Ao participar de um festival no sul da Alemanha, em 2005, Yamandu Costa foi ouvido pelo produtor Peter Finger, que estava na plateia e ficou impressionado com as qualidades do instrumentista brasileiro. ;Tudo naquele jovem violonista parecia estar em perfeita sintonia: técnica, musicalidade, ritmo, humor e uma exuberante alegria ao tocar;, elogia Finger.

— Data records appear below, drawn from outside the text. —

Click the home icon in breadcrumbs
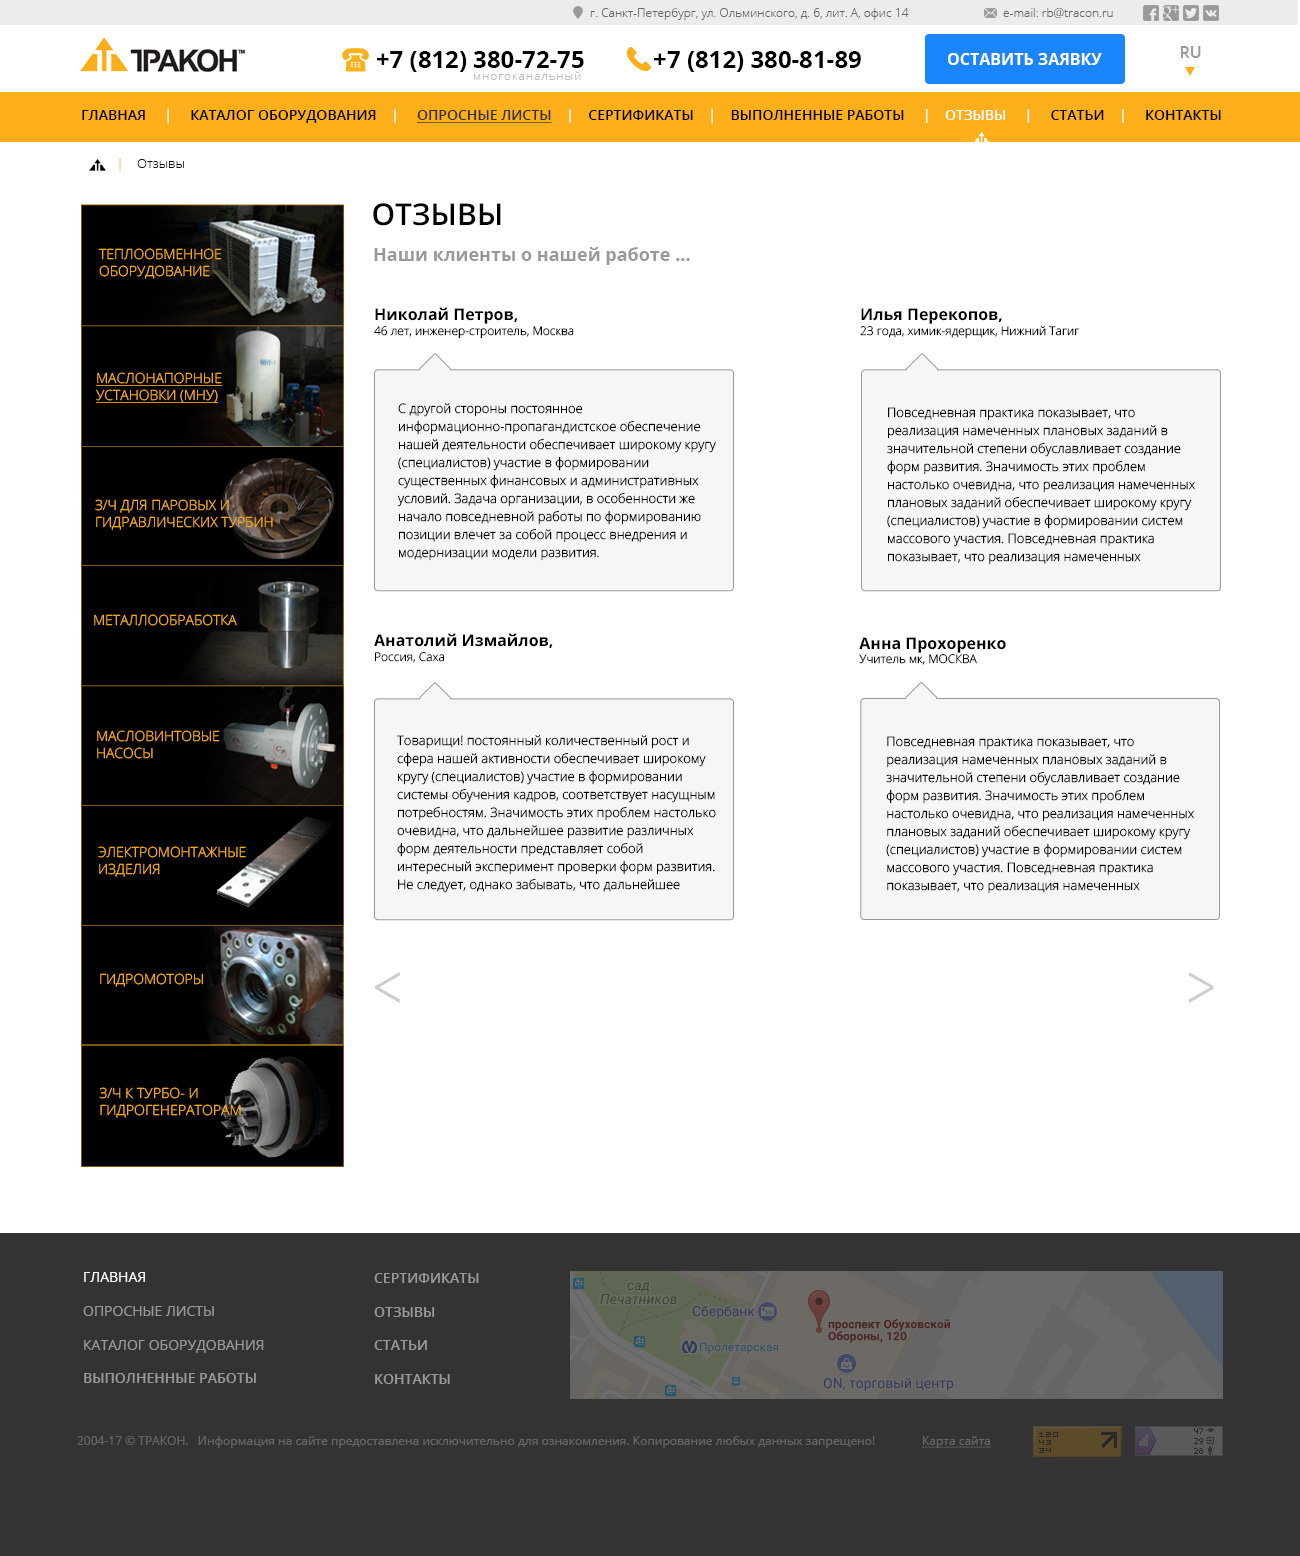pos(97,165)
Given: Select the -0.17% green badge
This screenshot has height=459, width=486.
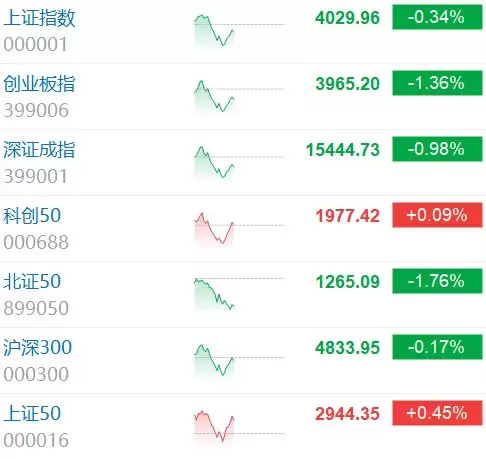Looking at the screenshot, I should point(437,347).
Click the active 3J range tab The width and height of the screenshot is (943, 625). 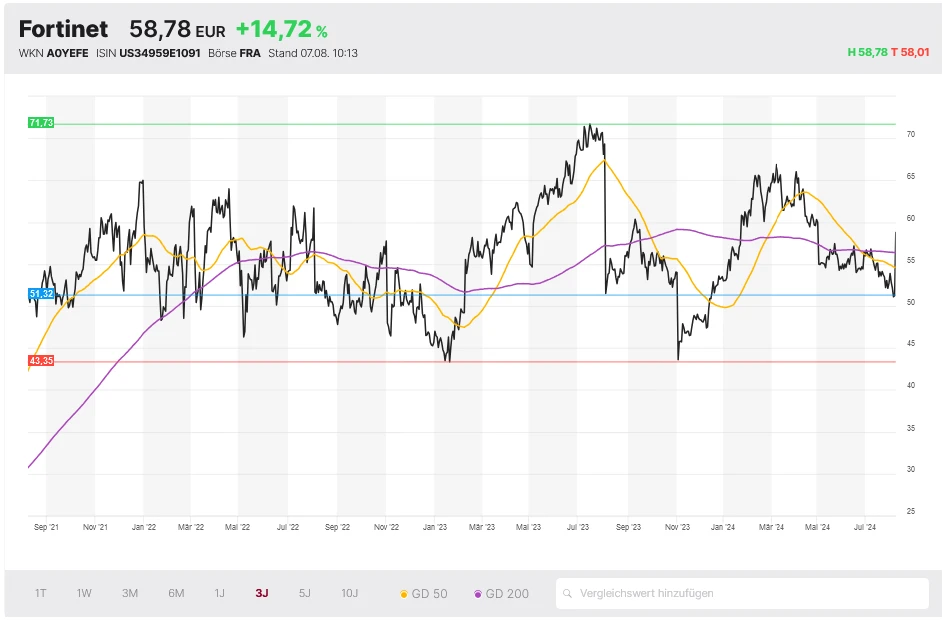pyautogui.click(x=262, y=593)
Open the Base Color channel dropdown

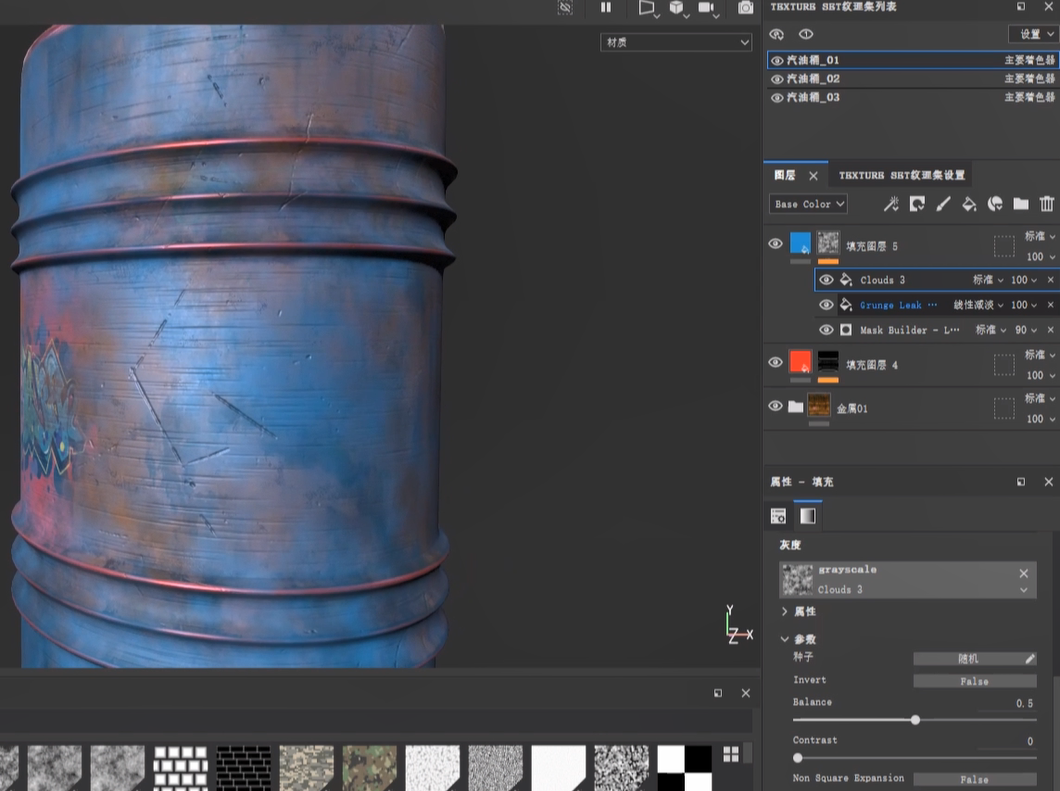(x=809, y=204)
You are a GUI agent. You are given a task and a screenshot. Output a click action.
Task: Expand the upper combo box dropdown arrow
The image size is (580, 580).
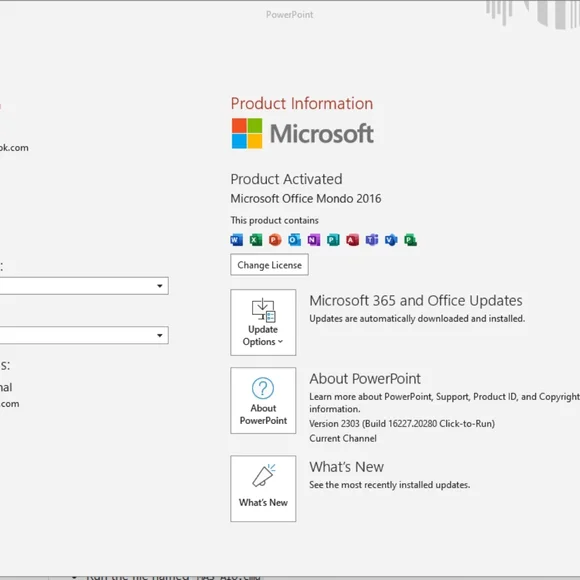pos(159,286)
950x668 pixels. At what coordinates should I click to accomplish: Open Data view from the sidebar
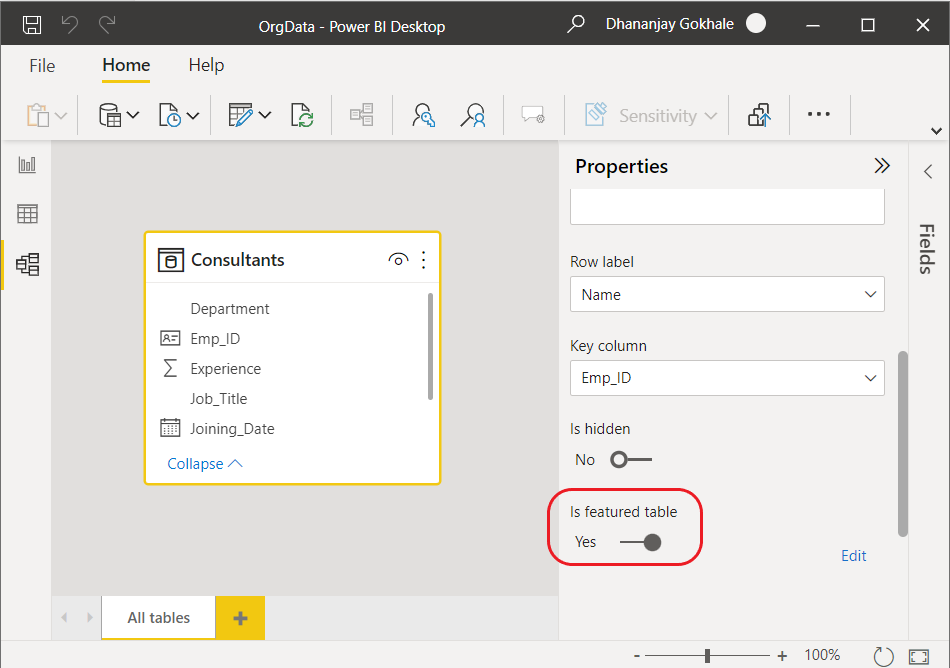[27, 214]
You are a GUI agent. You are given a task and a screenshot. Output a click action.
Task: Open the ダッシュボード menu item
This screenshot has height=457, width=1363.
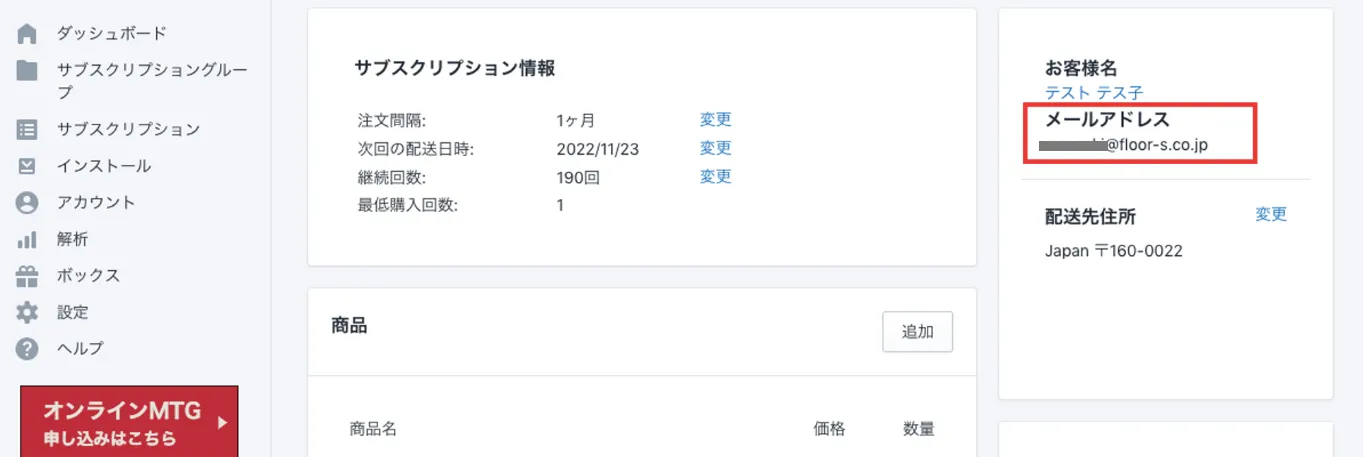(x=111, y=34)
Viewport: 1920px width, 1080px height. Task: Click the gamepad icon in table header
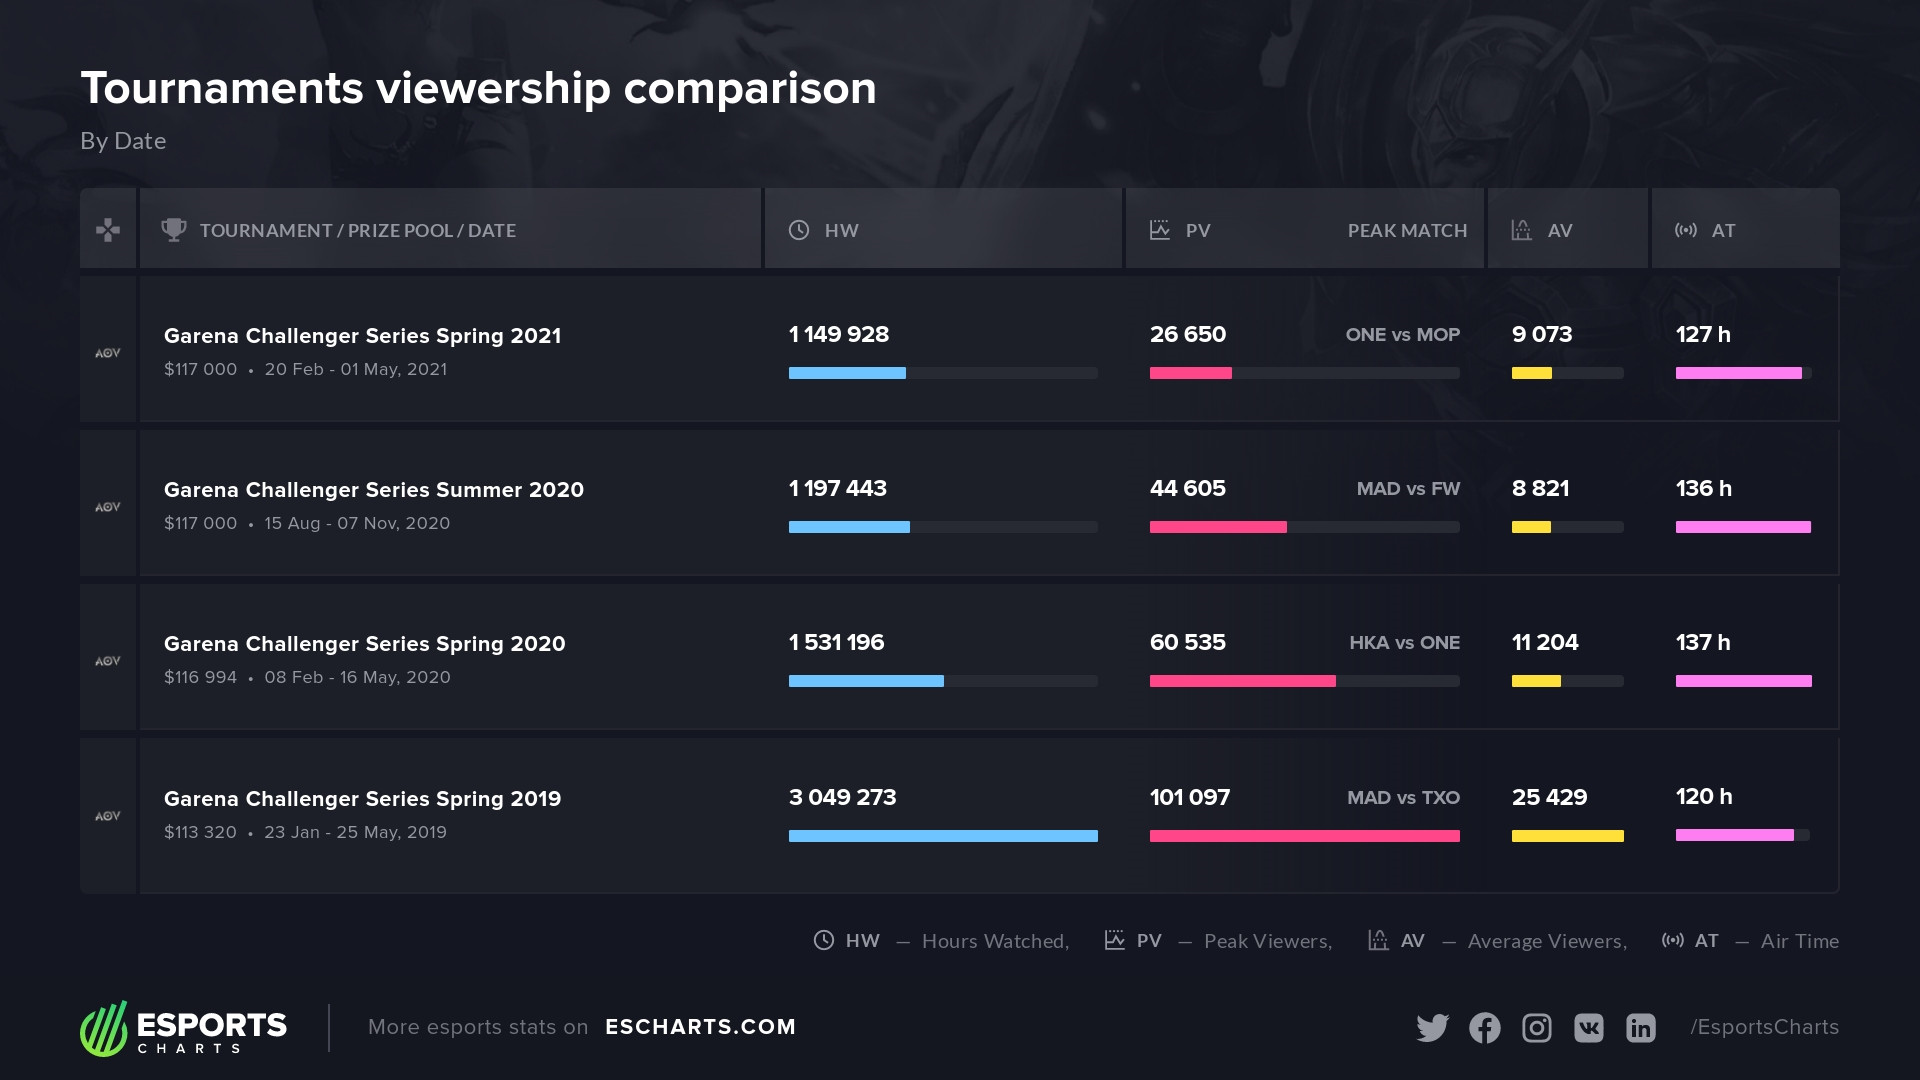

Entusiasmado, ele quis ver Yamandu em ação por mais tempo. Então o convidou para gravar um CD no estúdio montado em sua casa, na cidade de Osnabrueck. Por já ter assumido outros compromissos, o músico gaúcho demorou para aceitar o convite. Isso ocorreu em 2007, quando voltou à Alemanha. ;Finger tinha em casa um complexo de gravadora, anfiteatro e loja de música, onde realizava concertos e gravava CDs;, revela o violonista. ;Tudo era voltado para a sonoridade e a acústica do violão, desde a arquitetura da casa até os mínimos detalhes do estúdio;, acrescenta.
Resultado: gravou Mafuá, o que viria a ser seu primeiro álbum solo, e superou as expectativas de Finger, não apenas por captar cada nuance da admirável execução, como também por revelar um ótimo compositor por trás do violão. Lançado inicialmente na Europa, o disco saiu recentemente no Brasil, distribuído pela gravadora Biscoito Fino.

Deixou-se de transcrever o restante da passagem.